Exercise produces endorphins, and endorphins reduce pain, stress, and produce a feeling of euphoria. People who exercise tend to be happier and promoting exercise in children will often lead to happier, healthier active lifestyles. So get fit with your kids by following these simple suggestions:

Boost Stamina. The Centers for Disease Control (CDC) recommends 60 minutes of moderate to vigorous activity every day. Many kids, however, get less than 30 minutes of activity a day and some schools don’t have PE to help. Encourage your kids to stay active and lead by example — exercise with them!

Build Strength. Building muscle builds bones. Bones develop the quickest and easiest in children’s bodies, so it is essential to help strengthen their muscles and bones at an early age. Find kid-friendly exercises that you can enjoy and benefit from too!

Have fun! Kids love exercising, they just don’t always know it. Keep them active with fun activities. Try biking, jumping rope, playing games outside, and even skipping around the yard. Anything that will keep everyone  moving and their heart rates up will improve strength, agility, stamina, and overall health and happiness.

SOURCE: Parenting.com

 

Breast Cancer: Know Your Risk 

Most women don’t have an accurate idea of their personal risk of breast cancer, according to a new survey presented to the American Society of Clinical Oncology. The survey polled more than 9,000 women and compared their actual risk to their estimated risk. In all, just 9% had an accurate estimation, while nearly 45% underestimated and nearly 46% overestimated. The findings showed that white women were likely to overestimate, while black, Asian, and Hispanic women were likely to underestimate. The researchers emphasized that an accurate risk estimate can help a woman know if her screening schedule is appropriate.

Source: MedlinePlus 

Set Limits for Facebook? 

It might be time to set better limits when it comes to social media. A recent study published by the Public Library of Science adds to a growing body of research that shows that the more people use Facebook, the less satisfied they are with life. The study tracked 82 Facebookers for an extended period of time to see how their emotions changed. The research showed that those who used Facebook a lot were more likely to report a decline in satisfaction than those who visited the site infrequently.

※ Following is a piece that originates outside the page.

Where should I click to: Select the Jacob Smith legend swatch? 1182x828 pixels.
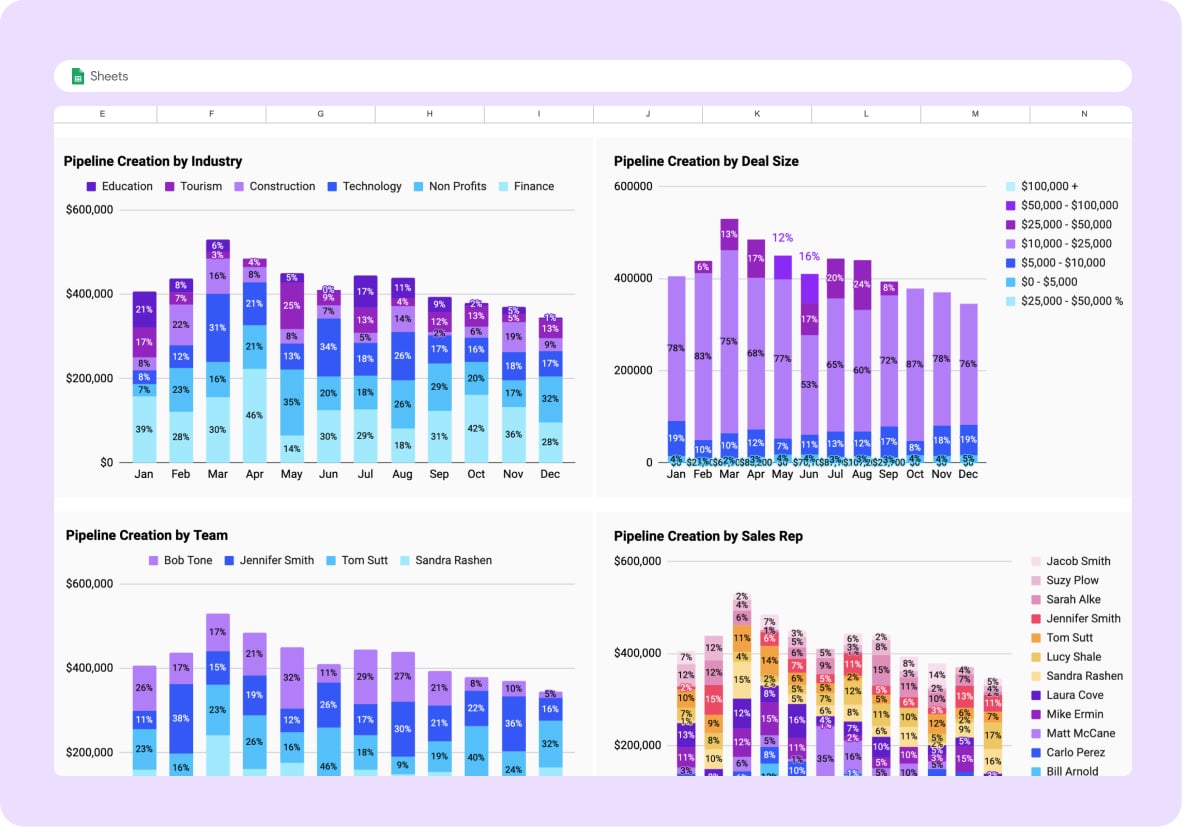[1036, 562]
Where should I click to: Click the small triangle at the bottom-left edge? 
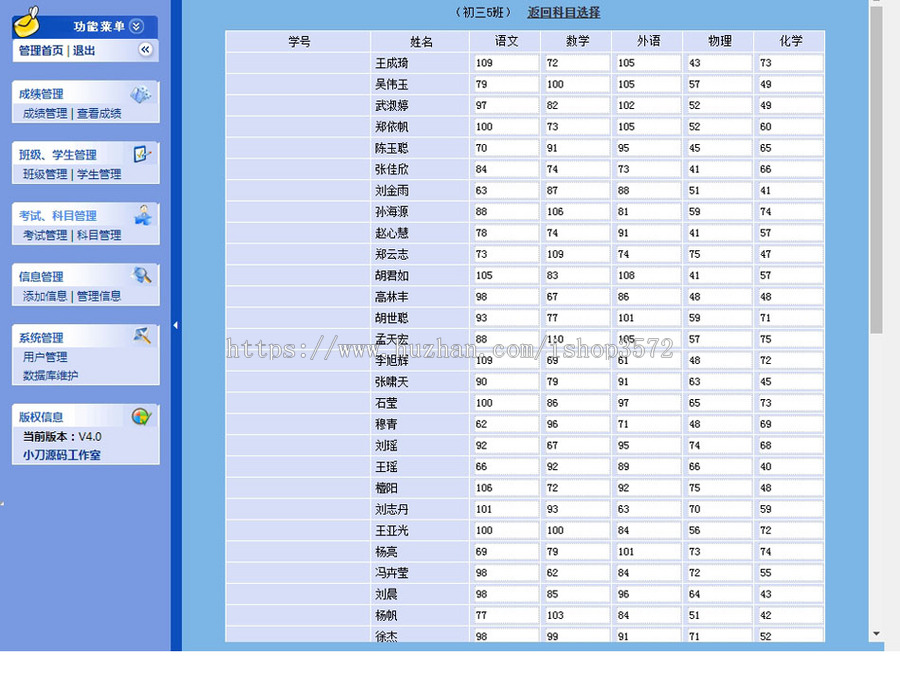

Source: Public Library of Science 

 

Avoiding Playground Accidents

The kids are back in school, and that means recess. While active time during the day is great, playgrounds can also come with some hazards. Here are some ways to keep your kids safe:

Remind kids to test the temperature of slides and metal equipment before they jump on. They  can get extremely hot in the sun.

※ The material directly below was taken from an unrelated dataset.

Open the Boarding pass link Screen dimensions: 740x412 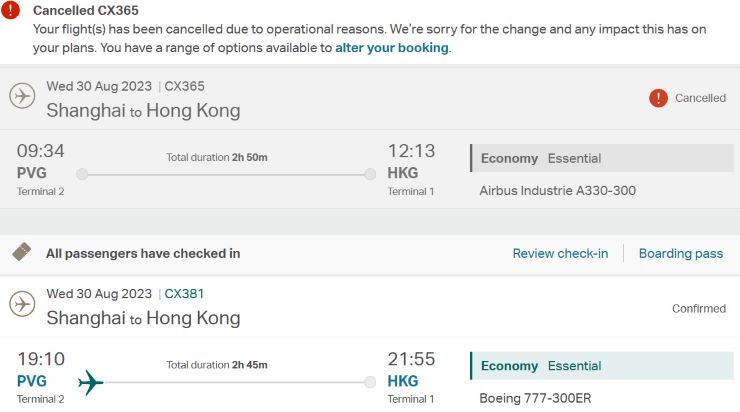click(x=681, y=253)
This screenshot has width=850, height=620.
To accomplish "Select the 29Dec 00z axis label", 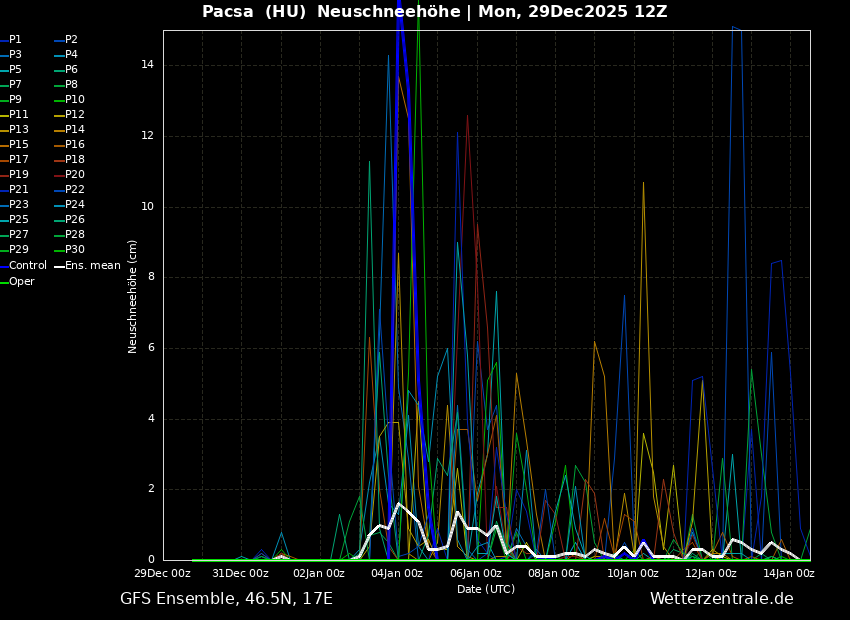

Dress children appropriately for the playground. Avoid drawstrings, scarves, or helmets that can get caught on playground equipment. Choose  shoes that will help keep feet protected and provide for a better grip.

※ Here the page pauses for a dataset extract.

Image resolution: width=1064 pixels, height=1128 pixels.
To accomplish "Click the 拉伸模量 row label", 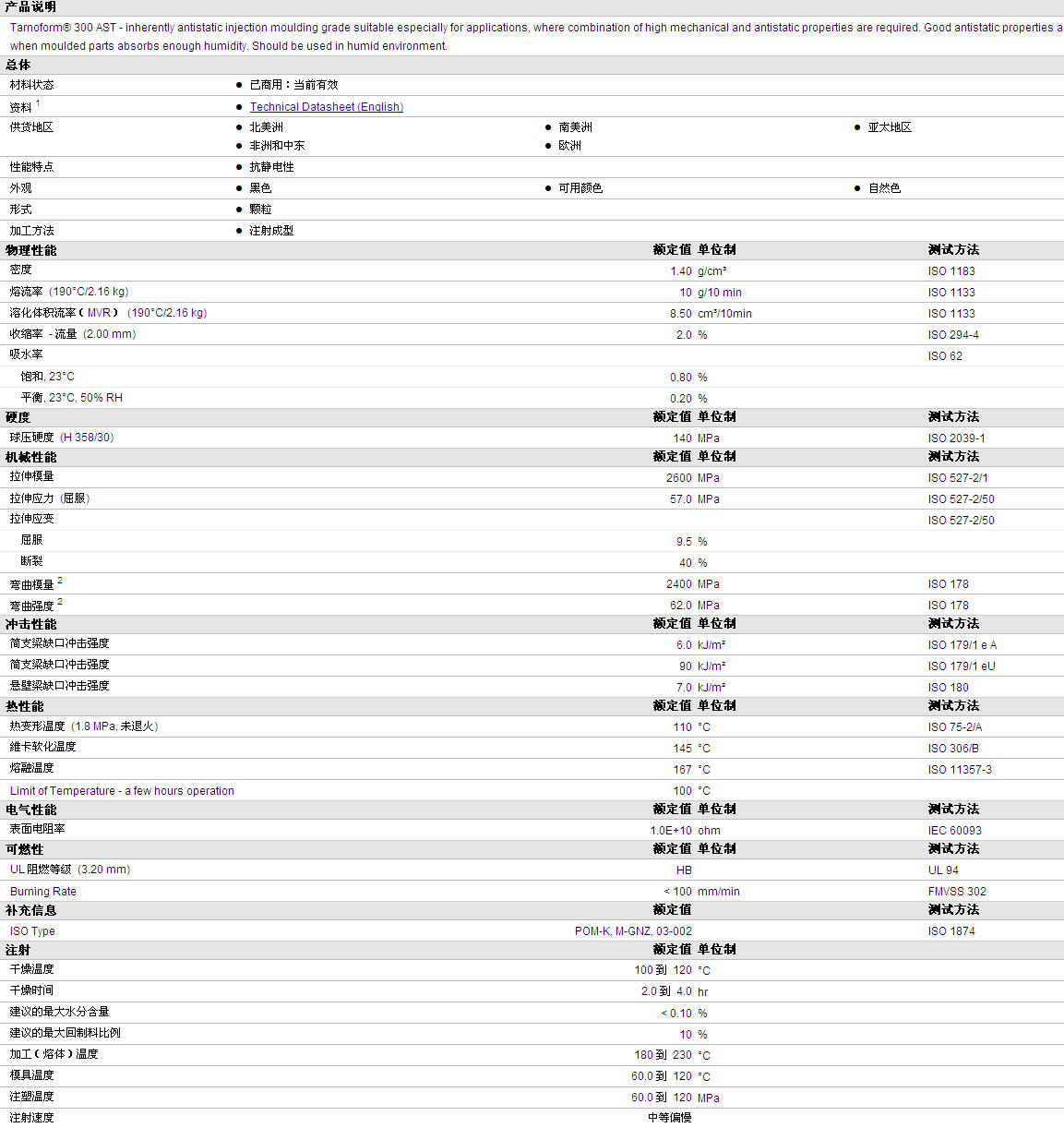I will coord(32,477).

Teach your kids to play nice – pushing and shoving can be very dangerous.

SOURCE: Safekids.org

Healthy Meals for One or Two

It’s easy to grab frozen dinners or fast food when it’s just for one or two of you, but it’s important to enjoy healthy meals. To make it as convenient and easy as possible, prepare  a weekly meal plan to  make shopping easier and prevent inconvenient or last-minute trips to the store. Buy staples (like beans, fruits, and canned vegetables) that you can easily add to many different meals. Also, be thrifty:  cook in large batches and freeze meals in single portions, and use leftover ingredients in inventive ways, like your leftover rice for a casserole the next night. Better planning will make it easy for you to enjoy healthy meals, even for just for one or two!